### Data to process

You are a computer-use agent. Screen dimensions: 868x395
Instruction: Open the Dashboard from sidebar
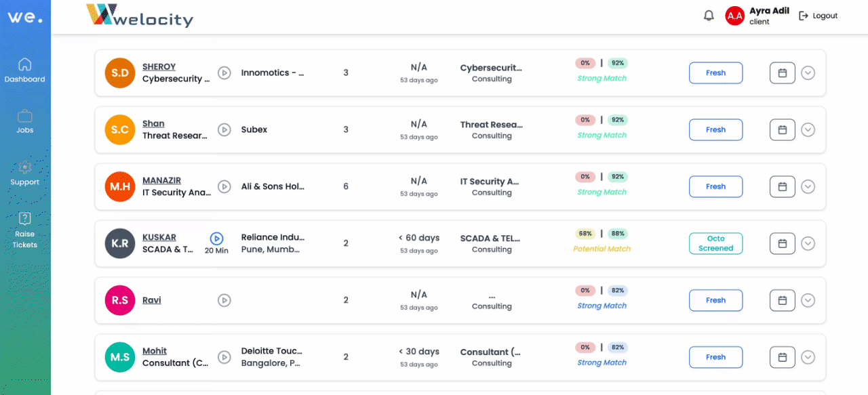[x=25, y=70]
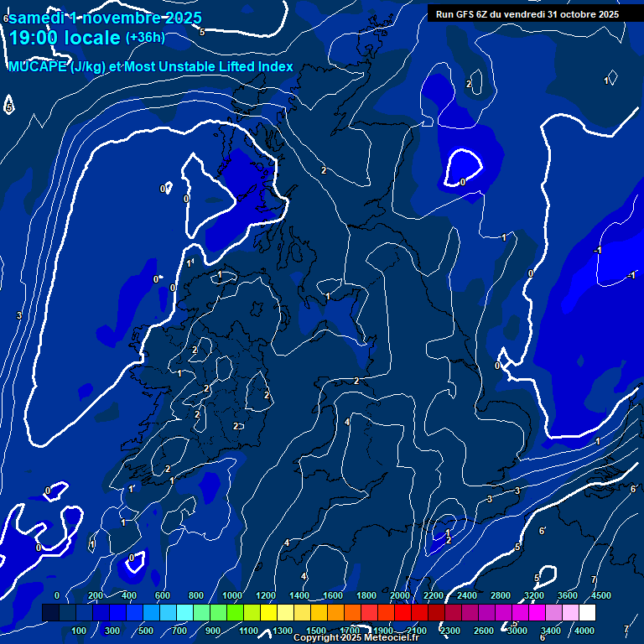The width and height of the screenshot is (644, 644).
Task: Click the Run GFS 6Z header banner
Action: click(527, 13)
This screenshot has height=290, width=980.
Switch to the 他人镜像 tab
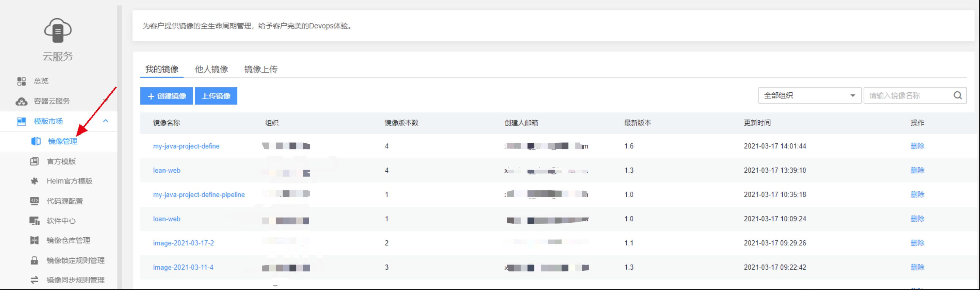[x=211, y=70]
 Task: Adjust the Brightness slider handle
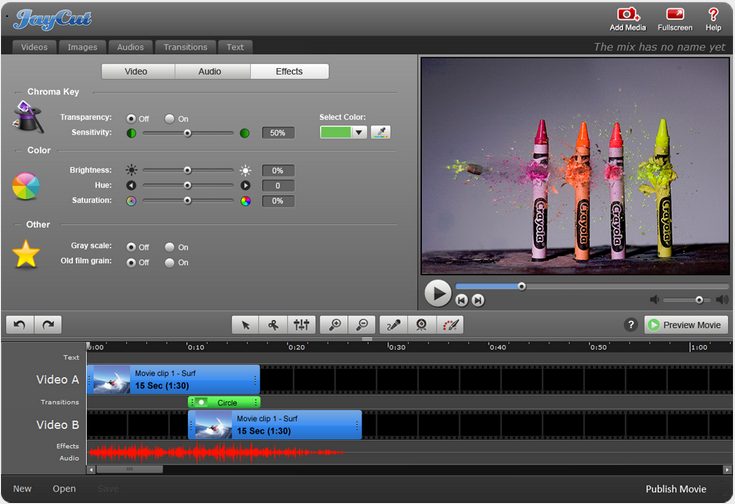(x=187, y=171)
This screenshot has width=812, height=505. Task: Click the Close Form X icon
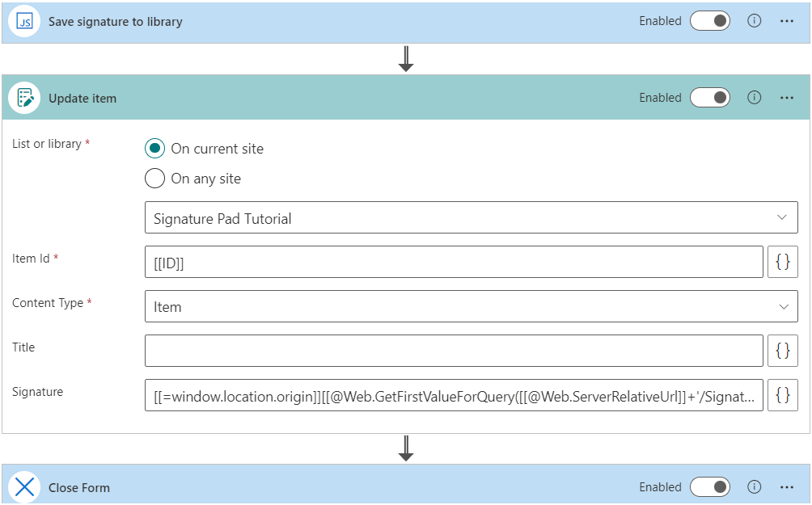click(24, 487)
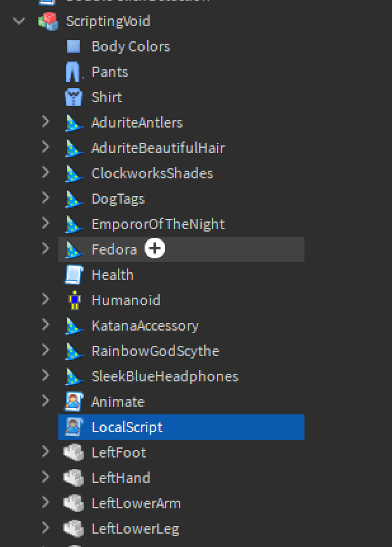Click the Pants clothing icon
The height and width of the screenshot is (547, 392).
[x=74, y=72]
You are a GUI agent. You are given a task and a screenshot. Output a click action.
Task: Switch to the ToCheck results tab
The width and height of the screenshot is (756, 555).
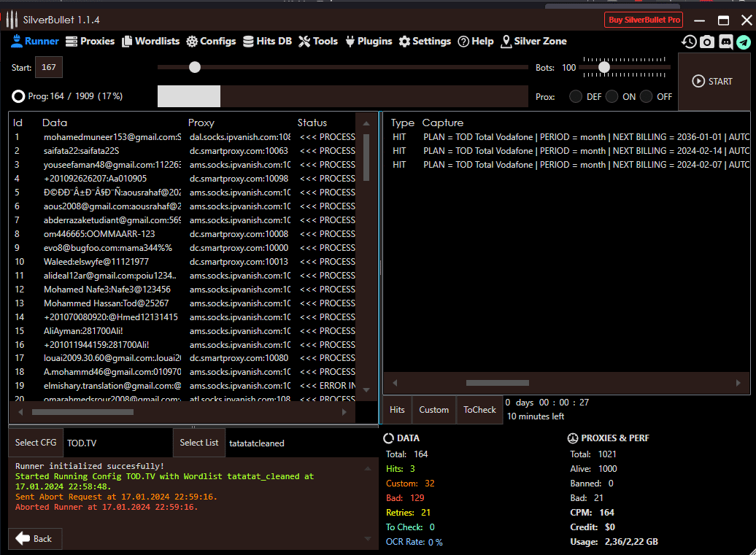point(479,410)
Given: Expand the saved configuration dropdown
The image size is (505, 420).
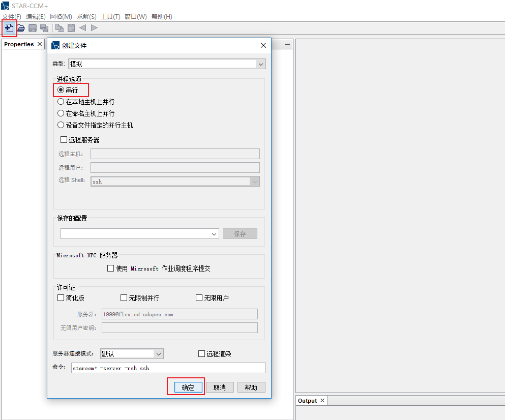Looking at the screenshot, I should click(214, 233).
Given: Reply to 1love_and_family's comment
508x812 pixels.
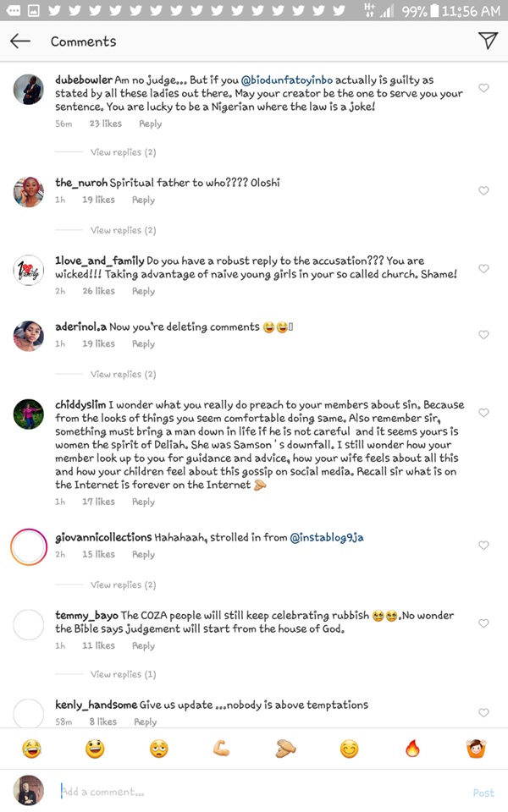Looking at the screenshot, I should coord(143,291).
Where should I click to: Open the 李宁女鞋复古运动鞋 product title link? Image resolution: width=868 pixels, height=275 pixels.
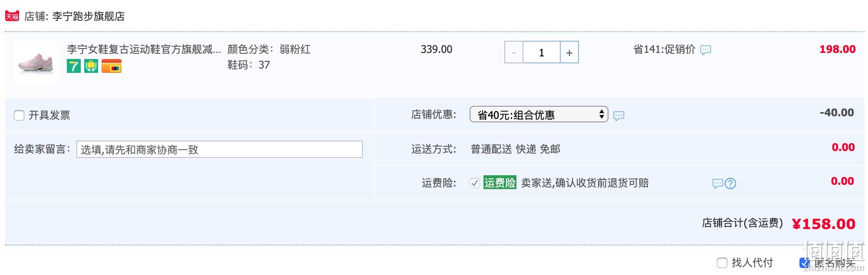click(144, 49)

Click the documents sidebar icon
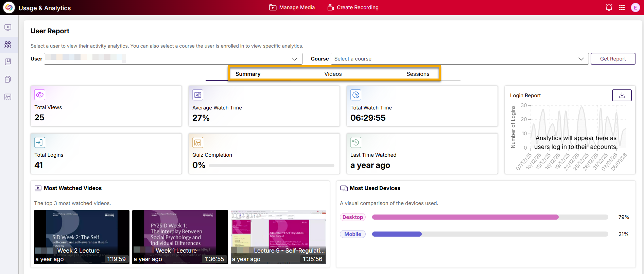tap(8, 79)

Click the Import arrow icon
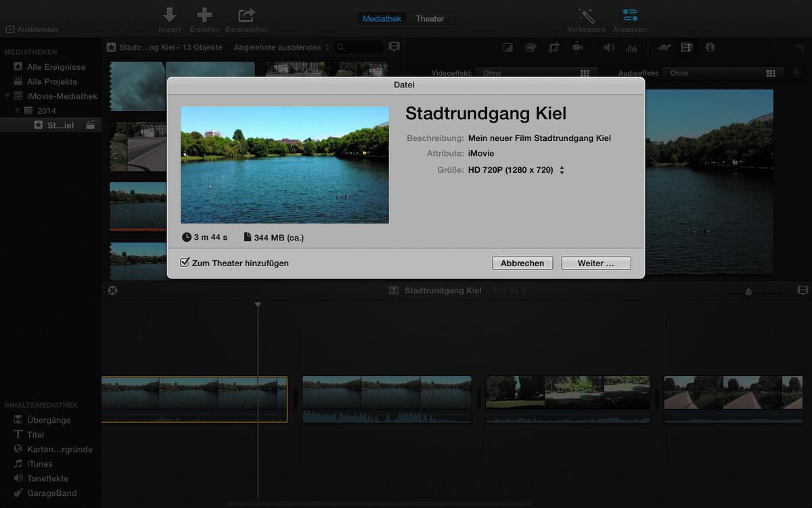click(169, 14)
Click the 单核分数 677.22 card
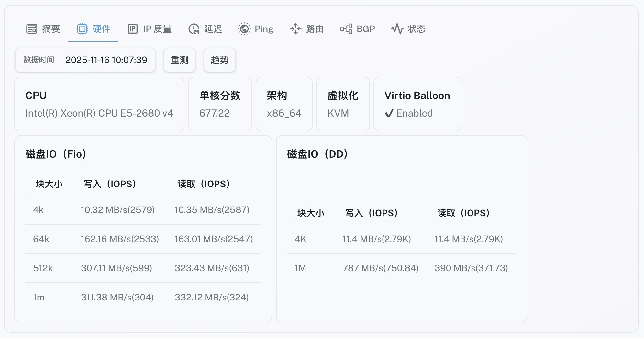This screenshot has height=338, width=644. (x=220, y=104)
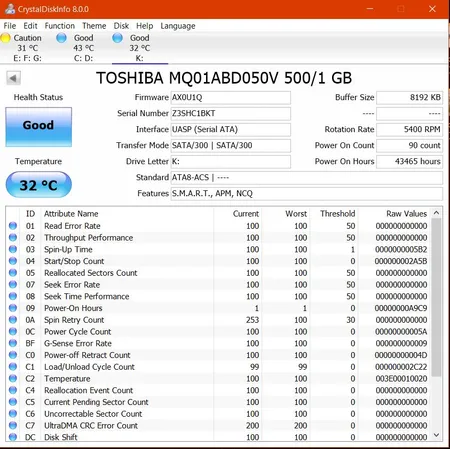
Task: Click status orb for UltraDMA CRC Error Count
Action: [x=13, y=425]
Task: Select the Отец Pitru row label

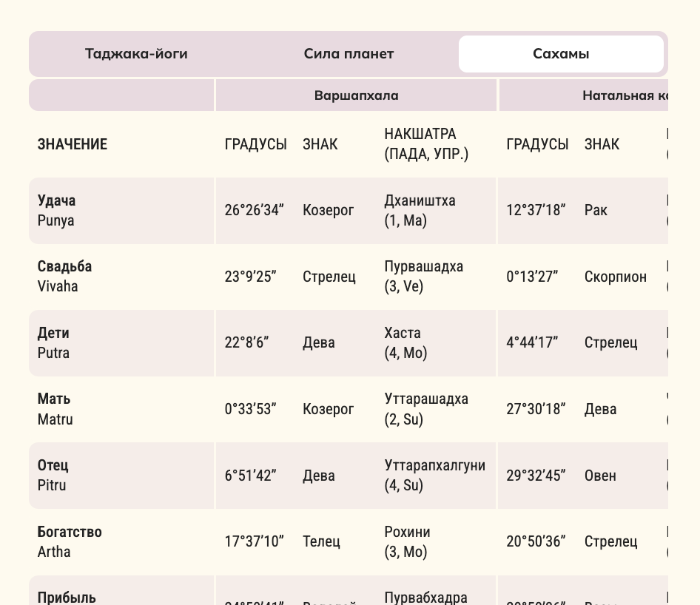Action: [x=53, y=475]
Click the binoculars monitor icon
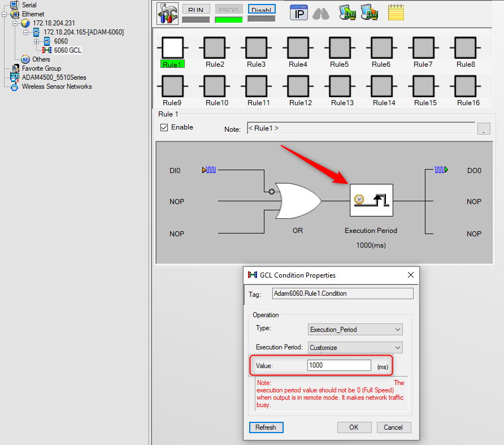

######

## [What you will do]
Once the pictures are set aside, write out each record exactly.

## [Task response]
You are a computer-use agent. Screen dimensions: 868x395
Instruction: Open the Dashboard from sidebar
[x=25, y=70]
The width and height of the screenshot is (644, 644).
Task: Click the Run GFS 6Z header banner
Action: click(527, 13)
This screenshot has height=290, width=980.
Switch to the 他人镜像 tab
[x=211, y=70]
 Task: Adjust the Brightness slider handle
(x=187, y=171)
This screenshot has width=812, height=505. Task: Click the Close Form X icon
click(24, 487)
Click the Pants clothing icon
The height and width of the screenshot is (547, 392).
[x=74, y=72]
You are a GUI agent. You are given a task and a screenshot. Output a click action.
Task: Switch to the ToCheck results tab
The width and height of the screenshot is (756, 555).
point(479,410)
Given: Expand the saved configuration dropdown
The image size is (505, 420).
Looking at the screenshot, I should click(214, 233).
Given: Reply to 1love_and_family's comment
508x812 pixels.
Looking at the screenshot, I should coord(143,291).
Where should I click to: Open the 李宁女鞋复古运动鞋 product title link? Image resolution: width=868 pixels, height=275 pixels.
click(144, 49)

Click the documents sidebar icon
tap(8, 79)

Click the Import arrow icon
click(169, 14)
Click the 单核分数 677.22 card
This screenshot has height=338, width=644. (x=220, y=104)
Task: Click status orb for UltraDMA CRC Error Count
Action: [x=13, y=425]
Task: Select the Отец Pitru row label

Action: [x=53, y=475]
Click the binoculars monitor icon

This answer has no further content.